## Begin

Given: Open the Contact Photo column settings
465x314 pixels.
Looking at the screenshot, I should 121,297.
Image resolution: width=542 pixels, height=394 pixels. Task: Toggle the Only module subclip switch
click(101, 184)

## End
## Begin

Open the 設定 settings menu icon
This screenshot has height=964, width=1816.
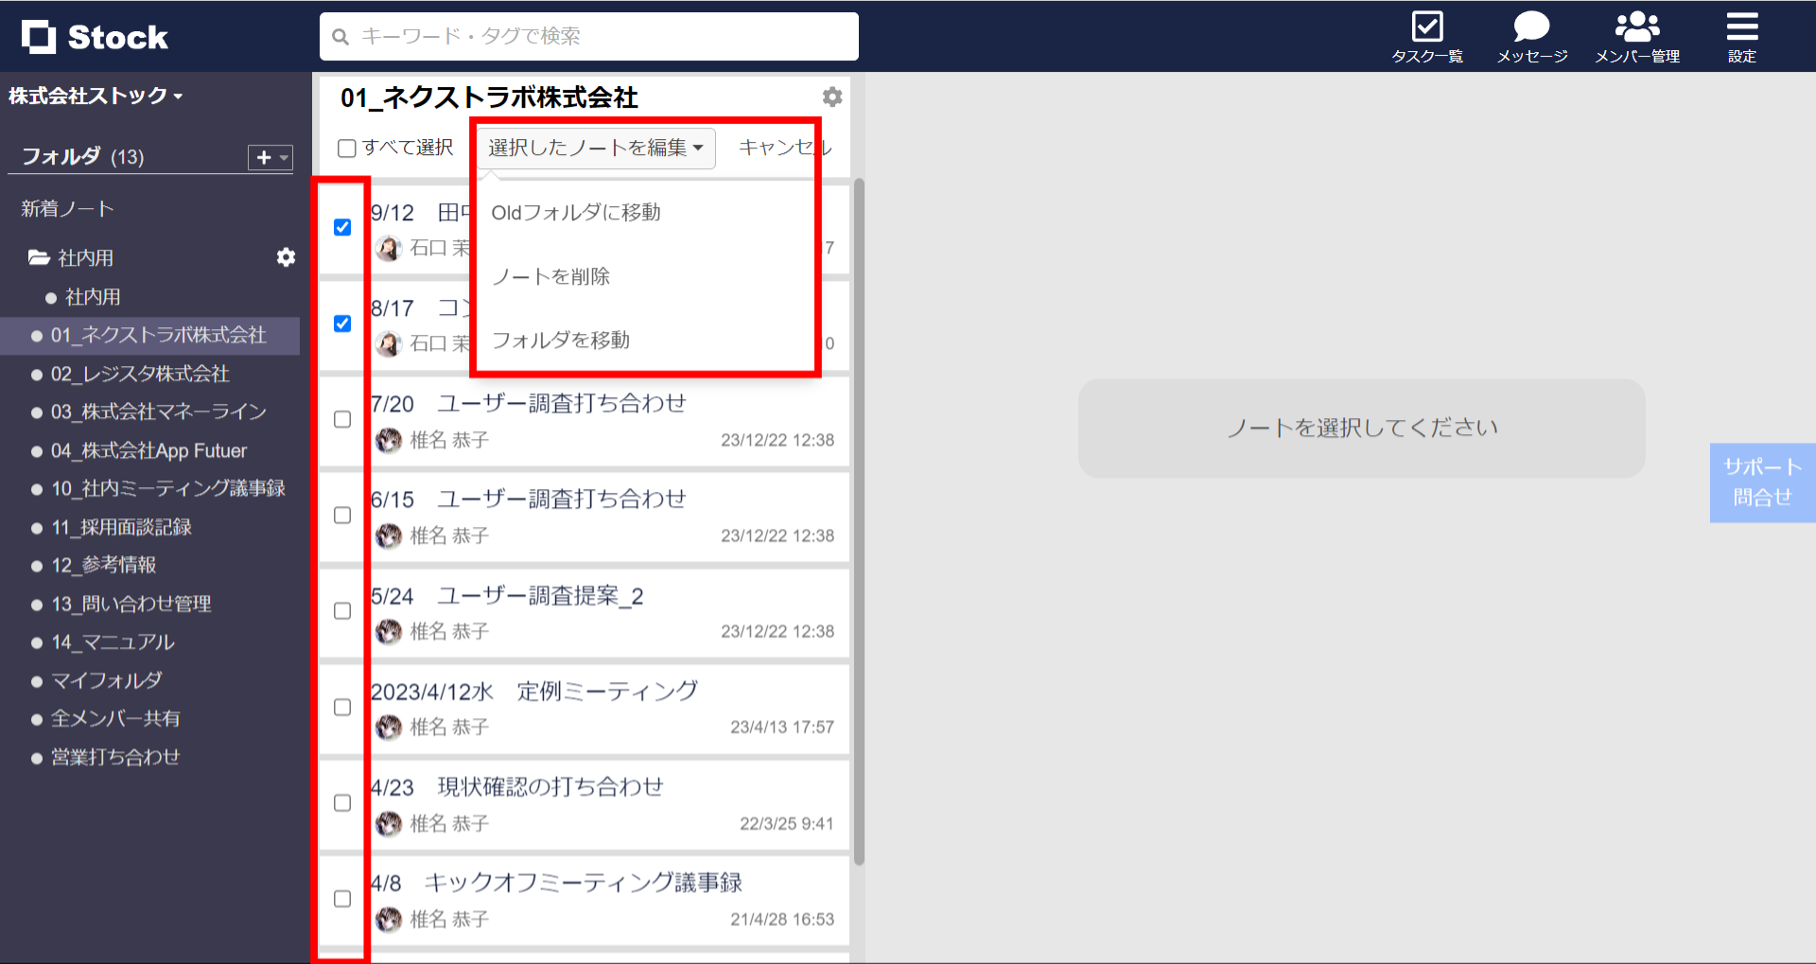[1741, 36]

## End
## Begin

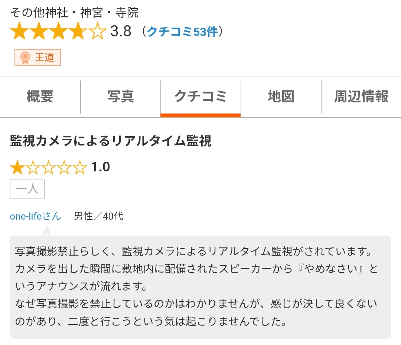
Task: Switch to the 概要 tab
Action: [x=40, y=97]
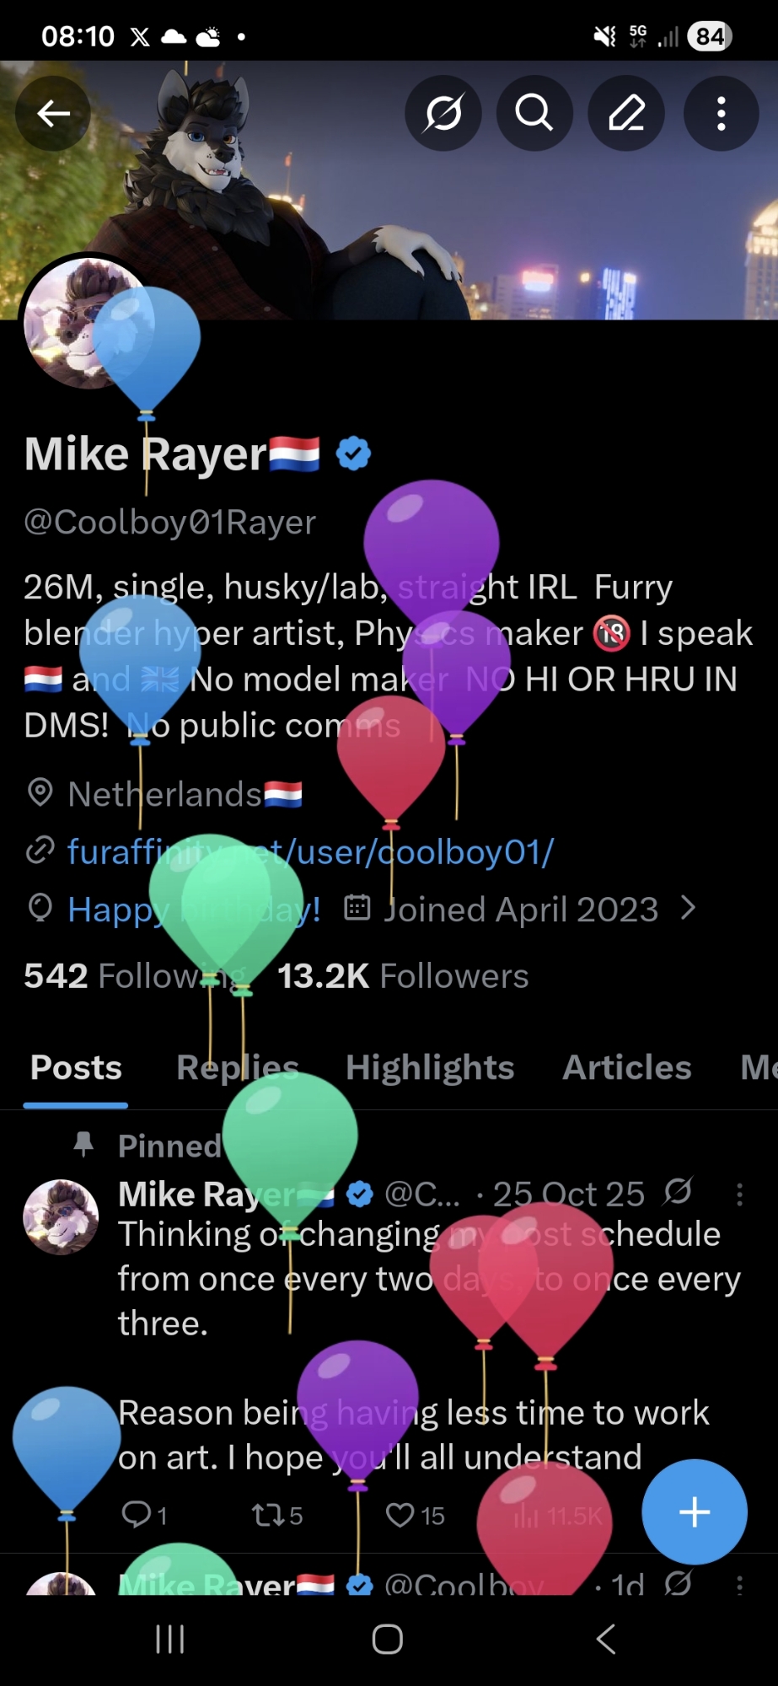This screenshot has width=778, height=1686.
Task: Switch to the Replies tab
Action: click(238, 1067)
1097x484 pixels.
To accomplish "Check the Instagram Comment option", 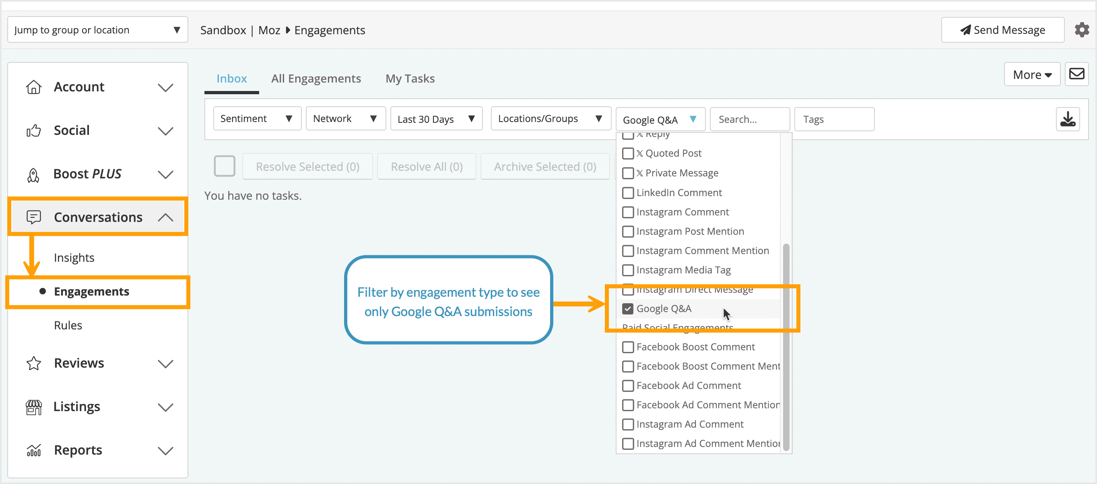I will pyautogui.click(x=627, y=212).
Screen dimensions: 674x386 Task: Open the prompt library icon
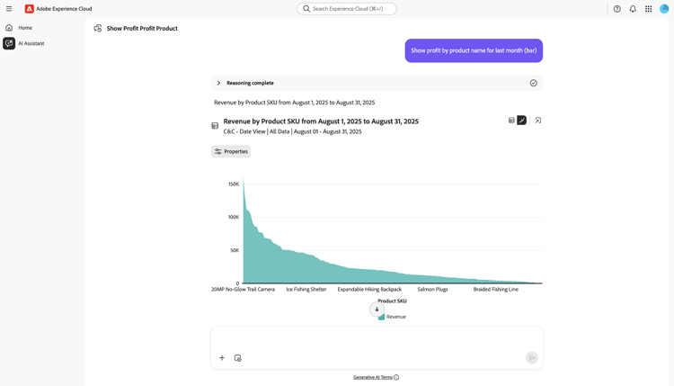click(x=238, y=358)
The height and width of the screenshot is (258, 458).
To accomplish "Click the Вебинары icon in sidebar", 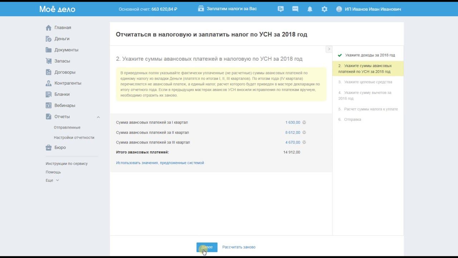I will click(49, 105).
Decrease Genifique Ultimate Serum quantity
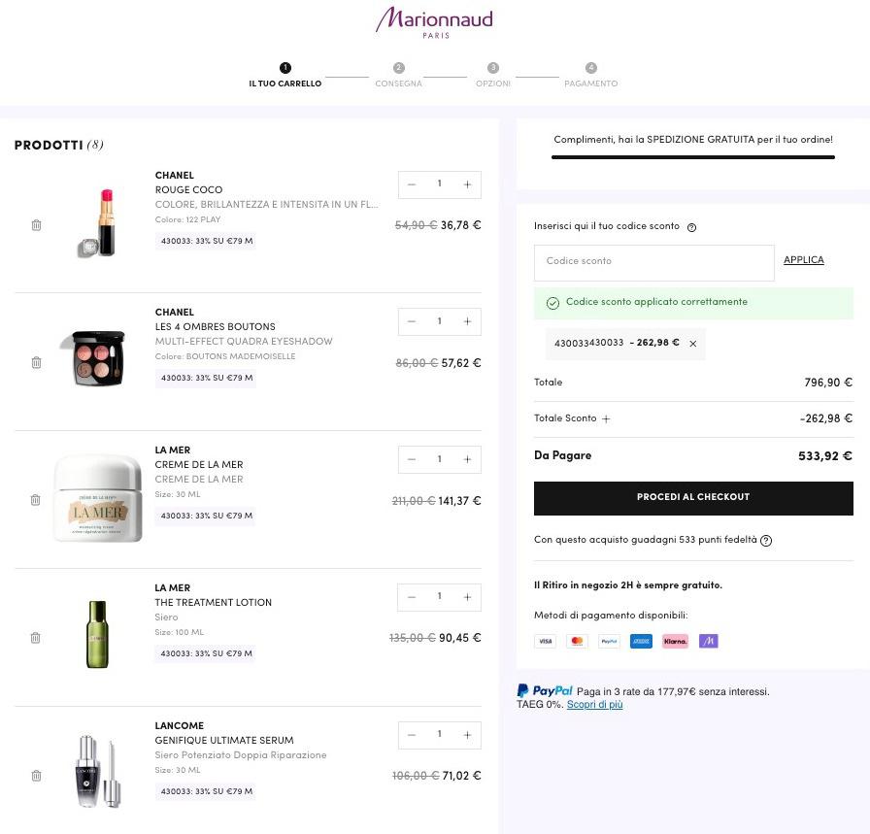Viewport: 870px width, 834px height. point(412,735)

## End

**AIM:** Rewrite the items from the line holding "Given: Open the Contact Photo column settings" through the line holding "click(101, 184)", inclusive, changing "switch" to "slider" and leaving everything else the same. Give only those lines.

**OUTPUT OF THE TASK:**
Given: Open the Contact Photo column settings
465x314 pixels.
Looking at the screenshot, I should 121,297.
Image resolution: width=542 pixels, height=394 pixels. Task: Toggle the Only module subclip slider
click(101, 184)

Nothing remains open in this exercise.